Home

Hoge Raad, 02-07-2021, ECLI:NL:HR:2021:1055, 20/02456

Hoge Raad, 02-07-2021, ECLI:NL:HR:2021:1055, 20/02456

Gegevens

Instantie
Hoge Raad
Datum uitspraak
2 juli 2021
Datum publicatie
2 juli 2021
ECLI
ECLI:NL:HR:2021:1055
Formele relaties
Zaaknummer
20/02456

Inhoudsindicatie

HR: 81.1 RO.

Uitspraak

HOGE RAAD DER NEDERLANDEN

BELASTINGKAMER

Nummer 20/02456

Datum 2 juli 2021

ARREST

in de zaak van

[X] te [Z] (hierna: belanghebbende)

tegen

het BESTUUR VAN DE BELASTINGSAMENWERKING GEMEENTEN & HOOGHEEMRAADSCHAP UTRECHT

op het beroep in cassatie tegen de uitspraak van het Gerechtshof Arnhem-Leeuwarden van 30 juni 2020, nr. 19/00543, op het hoger beroep van belanghebbende tegen een uitspraak van de Rechtbank Midden-Nederland (nr. UTR 18/143), betreffende de ten aanzien van belanghebbende gegeven beschikking op grond van de Wet waardering onroerende zaken en de aanslag in de onroerendezaakbelastingen van de gemeente Utrecht voor het jaar 2017 betreffende de onroerende zaak [a-straat 1] te [Z].

1 Geding in cassatie

Belanghebbende, vertegenwoordigd door A. Bakker, heeft tegen de uitspraak van het Hof beroep in cassatie ingesteld en daarbij een aantal klachten aangevoerd.

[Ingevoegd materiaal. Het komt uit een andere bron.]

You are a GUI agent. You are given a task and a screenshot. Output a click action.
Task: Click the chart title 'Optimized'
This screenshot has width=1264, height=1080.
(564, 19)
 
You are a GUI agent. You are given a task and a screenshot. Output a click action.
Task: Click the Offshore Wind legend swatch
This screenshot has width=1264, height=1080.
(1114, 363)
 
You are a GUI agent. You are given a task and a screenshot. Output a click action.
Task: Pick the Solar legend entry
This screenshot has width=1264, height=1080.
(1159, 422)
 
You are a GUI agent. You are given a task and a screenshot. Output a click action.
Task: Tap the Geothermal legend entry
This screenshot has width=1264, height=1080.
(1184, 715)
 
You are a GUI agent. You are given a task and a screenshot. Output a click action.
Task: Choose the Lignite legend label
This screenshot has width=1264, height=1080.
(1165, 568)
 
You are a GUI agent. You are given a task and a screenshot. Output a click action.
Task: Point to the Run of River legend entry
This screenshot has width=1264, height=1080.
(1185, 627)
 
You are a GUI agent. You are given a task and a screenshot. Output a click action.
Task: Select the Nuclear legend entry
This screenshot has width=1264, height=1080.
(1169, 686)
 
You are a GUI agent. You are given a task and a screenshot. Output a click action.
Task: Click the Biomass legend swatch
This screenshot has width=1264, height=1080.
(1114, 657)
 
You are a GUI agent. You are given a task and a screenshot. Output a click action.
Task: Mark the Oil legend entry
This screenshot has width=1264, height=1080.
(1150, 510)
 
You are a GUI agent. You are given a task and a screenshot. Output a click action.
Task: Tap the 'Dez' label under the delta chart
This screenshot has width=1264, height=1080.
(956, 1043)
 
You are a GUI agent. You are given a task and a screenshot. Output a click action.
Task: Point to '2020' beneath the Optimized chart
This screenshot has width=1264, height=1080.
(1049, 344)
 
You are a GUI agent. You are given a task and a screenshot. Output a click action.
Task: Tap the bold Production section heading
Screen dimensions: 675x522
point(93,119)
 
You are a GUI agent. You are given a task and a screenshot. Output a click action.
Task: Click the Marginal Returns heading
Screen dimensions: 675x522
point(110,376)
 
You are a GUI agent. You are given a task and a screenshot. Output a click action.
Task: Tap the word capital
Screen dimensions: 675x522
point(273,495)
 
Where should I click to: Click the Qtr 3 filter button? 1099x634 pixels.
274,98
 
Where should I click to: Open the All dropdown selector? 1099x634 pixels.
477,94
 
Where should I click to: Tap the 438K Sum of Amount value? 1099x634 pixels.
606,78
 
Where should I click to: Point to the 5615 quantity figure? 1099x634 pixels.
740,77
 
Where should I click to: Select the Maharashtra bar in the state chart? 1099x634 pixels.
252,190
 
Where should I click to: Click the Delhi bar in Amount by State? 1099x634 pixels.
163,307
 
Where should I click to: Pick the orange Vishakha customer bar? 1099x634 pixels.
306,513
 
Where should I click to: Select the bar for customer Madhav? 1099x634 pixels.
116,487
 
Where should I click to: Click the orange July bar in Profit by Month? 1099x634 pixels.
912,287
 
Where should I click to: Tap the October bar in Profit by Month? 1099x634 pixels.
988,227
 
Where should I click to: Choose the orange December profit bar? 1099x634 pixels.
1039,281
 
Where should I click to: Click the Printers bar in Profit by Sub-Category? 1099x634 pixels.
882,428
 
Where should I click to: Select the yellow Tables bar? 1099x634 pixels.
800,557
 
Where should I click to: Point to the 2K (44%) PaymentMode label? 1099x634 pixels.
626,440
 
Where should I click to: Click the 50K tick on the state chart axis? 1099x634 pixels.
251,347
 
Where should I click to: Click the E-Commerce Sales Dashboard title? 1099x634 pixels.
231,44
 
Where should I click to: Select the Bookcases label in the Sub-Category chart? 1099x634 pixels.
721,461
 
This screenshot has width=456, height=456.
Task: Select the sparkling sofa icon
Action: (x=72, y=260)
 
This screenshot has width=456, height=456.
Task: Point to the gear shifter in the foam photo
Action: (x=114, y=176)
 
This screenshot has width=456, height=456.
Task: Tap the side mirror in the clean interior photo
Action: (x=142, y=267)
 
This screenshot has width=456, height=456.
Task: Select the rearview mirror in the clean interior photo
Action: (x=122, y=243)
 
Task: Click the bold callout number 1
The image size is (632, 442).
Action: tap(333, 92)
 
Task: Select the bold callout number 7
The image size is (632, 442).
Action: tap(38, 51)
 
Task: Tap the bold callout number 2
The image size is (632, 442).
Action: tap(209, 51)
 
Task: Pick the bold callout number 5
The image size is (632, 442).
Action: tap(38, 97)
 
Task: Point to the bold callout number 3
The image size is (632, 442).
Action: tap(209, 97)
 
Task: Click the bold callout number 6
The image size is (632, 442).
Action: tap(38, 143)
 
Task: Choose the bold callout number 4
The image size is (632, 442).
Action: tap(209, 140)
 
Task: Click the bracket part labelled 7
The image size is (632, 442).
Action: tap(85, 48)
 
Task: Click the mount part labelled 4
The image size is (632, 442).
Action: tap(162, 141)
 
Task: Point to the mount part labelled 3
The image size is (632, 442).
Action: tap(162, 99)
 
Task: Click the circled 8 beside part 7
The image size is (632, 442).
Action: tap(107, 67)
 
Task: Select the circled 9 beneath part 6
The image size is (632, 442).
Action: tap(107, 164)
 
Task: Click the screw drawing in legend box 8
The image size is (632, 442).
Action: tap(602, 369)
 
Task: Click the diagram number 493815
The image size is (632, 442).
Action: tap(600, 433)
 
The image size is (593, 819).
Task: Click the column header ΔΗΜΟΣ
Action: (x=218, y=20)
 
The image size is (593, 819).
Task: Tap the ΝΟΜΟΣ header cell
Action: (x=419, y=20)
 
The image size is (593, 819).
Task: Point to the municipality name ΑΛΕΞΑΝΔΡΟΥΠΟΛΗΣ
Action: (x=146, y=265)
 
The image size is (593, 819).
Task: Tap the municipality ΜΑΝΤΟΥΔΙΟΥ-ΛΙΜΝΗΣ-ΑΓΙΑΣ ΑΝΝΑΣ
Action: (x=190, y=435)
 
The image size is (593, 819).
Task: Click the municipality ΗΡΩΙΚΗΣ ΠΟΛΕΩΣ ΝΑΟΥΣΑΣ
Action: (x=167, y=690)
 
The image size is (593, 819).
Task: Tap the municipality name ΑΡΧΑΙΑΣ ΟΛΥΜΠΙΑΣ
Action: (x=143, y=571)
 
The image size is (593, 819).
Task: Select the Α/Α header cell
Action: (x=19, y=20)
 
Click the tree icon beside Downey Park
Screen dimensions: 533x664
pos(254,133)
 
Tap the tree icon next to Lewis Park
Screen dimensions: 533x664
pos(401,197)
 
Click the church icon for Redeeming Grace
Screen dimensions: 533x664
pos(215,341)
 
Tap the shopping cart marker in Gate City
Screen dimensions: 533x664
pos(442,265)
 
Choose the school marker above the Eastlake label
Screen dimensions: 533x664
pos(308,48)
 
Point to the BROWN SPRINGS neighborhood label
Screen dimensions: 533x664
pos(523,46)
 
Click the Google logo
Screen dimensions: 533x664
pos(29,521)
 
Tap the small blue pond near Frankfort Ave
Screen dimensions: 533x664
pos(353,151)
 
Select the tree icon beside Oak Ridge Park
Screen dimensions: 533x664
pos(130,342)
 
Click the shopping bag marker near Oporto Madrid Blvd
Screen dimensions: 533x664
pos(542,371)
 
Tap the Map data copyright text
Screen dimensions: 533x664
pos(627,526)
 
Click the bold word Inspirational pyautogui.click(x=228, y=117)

Het bestuur van de Belastingsamenwerking gemeenten & hoogheemraadschap Utrecht, vertegenwoordigd door J.C.H. Haan en M. Vrisou van Eck, heeft een verweerschrift ingediend.

2 Beoordeling van de klachten

De Hoge Raad heeft de klachten over de uitspraak van het Hof beoordeeld. De uitkomst hiervan is dat deze klachten niet kunnen leiden tot vernietiging van die uitspraak. De Hoge Raad hoeft niet te motiveren waarom hij tot dit oordeel is gekomen. Bij de beoordeling van deze klachten is het namelijk niet nodig om antwoord te geven op vragen die van belang zijn voor de eenheid of de ontwikkeling van het recht (zie artikel 81, lid 1, van de Wet op de rechterlijke organisatie).

3 Proceskosten

De Hoge Raad ziet geen aanleiding voor een veroordeling in de proceskosten.